Unsanitary toilets were one of the biggest problems at the event,
gender equality minister Kim Hyun-sook, the co-head of the
organizing committee, said when asked about what went wrong.
The organizers say they boosted the number of cleaning staff from 70
to 540. Because of the camp's "poor condition", the province
mobilized 520 public servants to help clean showers and toilets, a
provincial official with direct knowledge of the matter said. The
official declined to be named as he was not authorized to speak to
the media.
'WHO WOULD HAVE THOUGHT?'
The public debacle, which played out in international media as
participants, parents, and senior scout officials lodged complaints,
comes at a sensitive time for South Korea's government, which has
gone all in for a bid to host the 2030 World Expo in the southern
city of Busan.
The host Expo country will be chosen in November, and some South
Koreans worry that the incident could tarnish their country's
reputation ahead of this selection process.

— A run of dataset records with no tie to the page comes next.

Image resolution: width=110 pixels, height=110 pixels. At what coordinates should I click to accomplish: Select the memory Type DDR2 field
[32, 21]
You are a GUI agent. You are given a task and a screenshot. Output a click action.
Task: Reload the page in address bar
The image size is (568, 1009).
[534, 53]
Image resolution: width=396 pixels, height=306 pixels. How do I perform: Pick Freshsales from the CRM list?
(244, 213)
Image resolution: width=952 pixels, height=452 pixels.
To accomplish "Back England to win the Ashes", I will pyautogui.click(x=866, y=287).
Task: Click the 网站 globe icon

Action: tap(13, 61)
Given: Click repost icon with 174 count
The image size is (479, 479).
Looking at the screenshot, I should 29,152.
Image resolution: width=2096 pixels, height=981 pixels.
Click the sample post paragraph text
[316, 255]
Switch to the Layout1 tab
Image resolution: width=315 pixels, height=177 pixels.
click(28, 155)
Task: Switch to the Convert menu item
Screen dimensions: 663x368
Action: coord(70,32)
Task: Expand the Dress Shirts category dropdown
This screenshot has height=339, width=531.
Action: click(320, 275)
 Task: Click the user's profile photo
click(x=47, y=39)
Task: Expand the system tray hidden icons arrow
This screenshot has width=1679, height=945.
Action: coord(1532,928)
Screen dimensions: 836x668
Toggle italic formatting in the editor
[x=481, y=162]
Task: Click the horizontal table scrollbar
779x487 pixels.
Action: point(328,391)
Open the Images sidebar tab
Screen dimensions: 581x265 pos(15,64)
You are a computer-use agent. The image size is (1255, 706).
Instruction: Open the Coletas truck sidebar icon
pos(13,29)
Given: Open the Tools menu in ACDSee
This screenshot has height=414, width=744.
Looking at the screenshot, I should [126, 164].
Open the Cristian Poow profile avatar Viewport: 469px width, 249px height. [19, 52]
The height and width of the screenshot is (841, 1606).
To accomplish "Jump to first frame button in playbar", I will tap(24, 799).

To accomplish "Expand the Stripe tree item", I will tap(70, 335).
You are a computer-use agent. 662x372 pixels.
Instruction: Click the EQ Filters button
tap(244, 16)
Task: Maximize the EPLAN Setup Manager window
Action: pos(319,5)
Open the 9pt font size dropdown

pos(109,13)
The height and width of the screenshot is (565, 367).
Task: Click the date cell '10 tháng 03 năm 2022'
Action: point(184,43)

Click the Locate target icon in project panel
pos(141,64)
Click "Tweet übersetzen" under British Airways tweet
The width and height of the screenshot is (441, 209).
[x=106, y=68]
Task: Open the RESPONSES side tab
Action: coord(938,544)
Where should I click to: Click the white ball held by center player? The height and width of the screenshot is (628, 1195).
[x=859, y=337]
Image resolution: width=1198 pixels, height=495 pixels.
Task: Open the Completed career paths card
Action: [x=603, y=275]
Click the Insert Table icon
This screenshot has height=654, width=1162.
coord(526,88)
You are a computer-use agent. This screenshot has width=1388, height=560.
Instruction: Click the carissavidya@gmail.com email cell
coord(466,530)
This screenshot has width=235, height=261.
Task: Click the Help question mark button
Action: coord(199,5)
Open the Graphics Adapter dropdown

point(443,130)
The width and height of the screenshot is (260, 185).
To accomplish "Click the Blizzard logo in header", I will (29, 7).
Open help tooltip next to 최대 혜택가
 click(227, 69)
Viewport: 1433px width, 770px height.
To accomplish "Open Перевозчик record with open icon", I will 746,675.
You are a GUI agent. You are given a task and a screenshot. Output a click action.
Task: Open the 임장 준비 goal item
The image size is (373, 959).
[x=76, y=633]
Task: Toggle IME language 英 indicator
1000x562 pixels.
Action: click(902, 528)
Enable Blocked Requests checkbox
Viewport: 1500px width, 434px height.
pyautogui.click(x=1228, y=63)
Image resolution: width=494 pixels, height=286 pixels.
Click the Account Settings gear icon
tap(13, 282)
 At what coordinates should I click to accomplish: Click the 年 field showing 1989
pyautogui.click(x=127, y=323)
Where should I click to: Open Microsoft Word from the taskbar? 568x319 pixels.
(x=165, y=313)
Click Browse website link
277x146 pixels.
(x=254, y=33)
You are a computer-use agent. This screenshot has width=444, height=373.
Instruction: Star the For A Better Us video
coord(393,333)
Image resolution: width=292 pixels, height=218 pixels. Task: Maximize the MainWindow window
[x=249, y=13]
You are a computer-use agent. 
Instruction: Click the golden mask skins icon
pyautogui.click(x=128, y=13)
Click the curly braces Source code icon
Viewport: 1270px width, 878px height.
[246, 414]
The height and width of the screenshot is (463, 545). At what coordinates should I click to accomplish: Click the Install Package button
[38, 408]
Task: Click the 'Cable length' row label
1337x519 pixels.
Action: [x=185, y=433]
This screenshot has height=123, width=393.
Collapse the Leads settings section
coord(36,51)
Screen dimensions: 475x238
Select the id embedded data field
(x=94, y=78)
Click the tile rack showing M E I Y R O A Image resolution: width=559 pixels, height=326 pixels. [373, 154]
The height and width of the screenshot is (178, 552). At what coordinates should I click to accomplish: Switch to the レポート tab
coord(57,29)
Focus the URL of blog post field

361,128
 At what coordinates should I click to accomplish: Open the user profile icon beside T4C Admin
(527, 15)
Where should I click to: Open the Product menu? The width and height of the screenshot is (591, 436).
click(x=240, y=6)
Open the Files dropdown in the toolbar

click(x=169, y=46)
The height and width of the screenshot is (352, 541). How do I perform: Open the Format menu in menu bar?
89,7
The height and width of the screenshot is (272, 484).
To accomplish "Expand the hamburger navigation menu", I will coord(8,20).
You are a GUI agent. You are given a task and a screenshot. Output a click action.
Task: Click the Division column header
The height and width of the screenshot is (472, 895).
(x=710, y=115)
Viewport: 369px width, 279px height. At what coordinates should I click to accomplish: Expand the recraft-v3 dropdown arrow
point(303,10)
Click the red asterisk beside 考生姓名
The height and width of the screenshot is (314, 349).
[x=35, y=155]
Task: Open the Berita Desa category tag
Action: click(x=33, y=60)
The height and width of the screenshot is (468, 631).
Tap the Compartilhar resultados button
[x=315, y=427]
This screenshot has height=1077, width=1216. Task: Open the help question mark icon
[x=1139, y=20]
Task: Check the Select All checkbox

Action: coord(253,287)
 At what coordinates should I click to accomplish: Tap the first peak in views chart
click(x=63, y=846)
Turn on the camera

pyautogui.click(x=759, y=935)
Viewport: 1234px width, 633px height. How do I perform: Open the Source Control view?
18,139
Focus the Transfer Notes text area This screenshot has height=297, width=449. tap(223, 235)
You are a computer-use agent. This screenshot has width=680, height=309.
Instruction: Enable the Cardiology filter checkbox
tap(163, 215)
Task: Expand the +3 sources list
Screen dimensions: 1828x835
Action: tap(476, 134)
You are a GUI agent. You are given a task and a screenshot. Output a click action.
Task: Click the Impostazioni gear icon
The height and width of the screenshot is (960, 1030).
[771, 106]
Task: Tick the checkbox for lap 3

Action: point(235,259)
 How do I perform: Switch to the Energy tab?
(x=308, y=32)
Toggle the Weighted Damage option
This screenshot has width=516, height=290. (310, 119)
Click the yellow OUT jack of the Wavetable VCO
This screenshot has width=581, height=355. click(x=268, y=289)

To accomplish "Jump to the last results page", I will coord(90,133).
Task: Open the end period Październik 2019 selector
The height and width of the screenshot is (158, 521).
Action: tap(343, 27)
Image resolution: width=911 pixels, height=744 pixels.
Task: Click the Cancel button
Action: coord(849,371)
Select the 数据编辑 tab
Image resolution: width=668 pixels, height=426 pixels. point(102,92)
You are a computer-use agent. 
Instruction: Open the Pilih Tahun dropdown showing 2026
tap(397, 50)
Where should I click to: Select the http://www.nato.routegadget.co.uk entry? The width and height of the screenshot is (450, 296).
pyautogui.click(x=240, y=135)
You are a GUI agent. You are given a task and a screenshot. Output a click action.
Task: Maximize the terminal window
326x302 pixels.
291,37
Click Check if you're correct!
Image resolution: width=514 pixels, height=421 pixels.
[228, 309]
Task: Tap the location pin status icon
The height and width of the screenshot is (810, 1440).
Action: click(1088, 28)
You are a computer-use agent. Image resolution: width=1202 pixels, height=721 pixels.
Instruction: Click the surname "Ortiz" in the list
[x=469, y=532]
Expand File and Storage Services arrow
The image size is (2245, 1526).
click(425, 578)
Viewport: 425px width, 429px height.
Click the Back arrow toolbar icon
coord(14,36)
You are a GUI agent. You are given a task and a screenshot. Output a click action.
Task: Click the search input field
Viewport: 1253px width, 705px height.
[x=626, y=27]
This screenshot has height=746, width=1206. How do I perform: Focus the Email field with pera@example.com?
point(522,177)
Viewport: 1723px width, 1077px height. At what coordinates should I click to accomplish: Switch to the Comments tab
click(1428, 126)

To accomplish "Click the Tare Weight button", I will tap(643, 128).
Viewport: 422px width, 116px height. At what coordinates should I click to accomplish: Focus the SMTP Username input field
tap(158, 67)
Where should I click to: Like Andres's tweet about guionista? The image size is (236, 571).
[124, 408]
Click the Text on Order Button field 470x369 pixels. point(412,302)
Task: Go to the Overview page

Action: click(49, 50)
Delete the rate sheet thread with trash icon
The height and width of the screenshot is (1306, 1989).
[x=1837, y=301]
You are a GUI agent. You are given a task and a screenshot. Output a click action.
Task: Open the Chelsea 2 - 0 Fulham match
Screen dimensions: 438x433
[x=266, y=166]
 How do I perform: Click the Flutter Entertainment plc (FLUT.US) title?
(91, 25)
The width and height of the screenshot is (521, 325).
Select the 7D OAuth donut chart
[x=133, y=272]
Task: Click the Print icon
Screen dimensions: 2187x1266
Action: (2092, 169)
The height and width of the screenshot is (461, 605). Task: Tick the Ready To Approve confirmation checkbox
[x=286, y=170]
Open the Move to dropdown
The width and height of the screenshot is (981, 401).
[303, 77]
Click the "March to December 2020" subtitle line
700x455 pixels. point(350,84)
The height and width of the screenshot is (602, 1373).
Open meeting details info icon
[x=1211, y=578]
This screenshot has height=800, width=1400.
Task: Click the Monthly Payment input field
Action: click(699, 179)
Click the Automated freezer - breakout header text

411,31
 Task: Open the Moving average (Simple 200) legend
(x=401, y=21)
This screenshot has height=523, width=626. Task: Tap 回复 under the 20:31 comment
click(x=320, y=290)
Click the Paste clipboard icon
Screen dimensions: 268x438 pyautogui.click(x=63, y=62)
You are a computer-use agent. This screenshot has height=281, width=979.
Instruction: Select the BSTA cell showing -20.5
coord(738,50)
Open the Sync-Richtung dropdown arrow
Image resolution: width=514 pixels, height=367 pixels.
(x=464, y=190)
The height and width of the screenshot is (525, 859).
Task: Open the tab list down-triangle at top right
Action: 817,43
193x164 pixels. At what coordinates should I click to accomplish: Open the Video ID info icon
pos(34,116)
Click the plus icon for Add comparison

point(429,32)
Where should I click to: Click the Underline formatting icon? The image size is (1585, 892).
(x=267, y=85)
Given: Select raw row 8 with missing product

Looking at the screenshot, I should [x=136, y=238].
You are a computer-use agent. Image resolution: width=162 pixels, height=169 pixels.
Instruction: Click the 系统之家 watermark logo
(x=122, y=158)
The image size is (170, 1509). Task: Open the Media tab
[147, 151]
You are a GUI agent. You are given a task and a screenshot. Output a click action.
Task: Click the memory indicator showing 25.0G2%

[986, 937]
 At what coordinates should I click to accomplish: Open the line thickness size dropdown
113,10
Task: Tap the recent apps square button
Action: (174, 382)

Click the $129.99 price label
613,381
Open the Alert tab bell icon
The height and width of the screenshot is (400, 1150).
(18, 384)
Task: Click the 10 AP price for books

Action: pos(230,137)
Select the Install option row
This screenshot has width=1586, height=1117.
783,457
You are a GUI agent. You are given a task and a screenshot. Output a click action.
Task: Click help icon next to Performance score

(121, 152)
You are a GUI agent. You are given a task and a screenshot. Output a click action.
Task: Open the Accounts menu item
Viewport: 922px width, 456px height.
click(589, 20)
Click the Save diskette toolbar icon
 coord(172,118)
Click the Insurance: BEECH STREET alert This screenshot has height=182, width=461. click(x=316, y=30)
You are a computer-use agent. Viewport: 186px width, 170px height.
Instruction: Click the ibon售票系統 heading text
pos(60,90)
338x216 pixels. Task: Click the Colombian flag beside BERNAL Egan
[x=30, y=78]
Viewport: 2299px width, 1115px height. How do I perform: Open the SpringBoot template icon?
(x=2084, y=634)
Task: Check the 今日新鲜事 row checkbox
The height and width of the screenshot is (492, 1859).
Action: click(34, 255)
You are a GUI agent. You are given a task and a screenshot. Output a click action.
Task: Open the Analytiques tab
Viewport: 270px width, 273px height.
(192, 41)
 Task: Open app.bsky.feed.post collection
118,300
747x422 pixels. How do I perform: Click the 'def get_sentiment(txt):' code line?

"South Korea has been known as a developed country so who would have
thought that this country can't fix issues like bugs or toilets?"
said Hong Ki Yong, a business professor at the University of Incheon.
An official at the Saemangeum development agency, declining to be
named due to the sensitivity of the issue, told Reuters that too
many people were involved in preparing for the event, which probably
led to "immature management" of key aspects such as sanitation and
delayed fixing problems.
"We feel bad about what happened, too," the official said.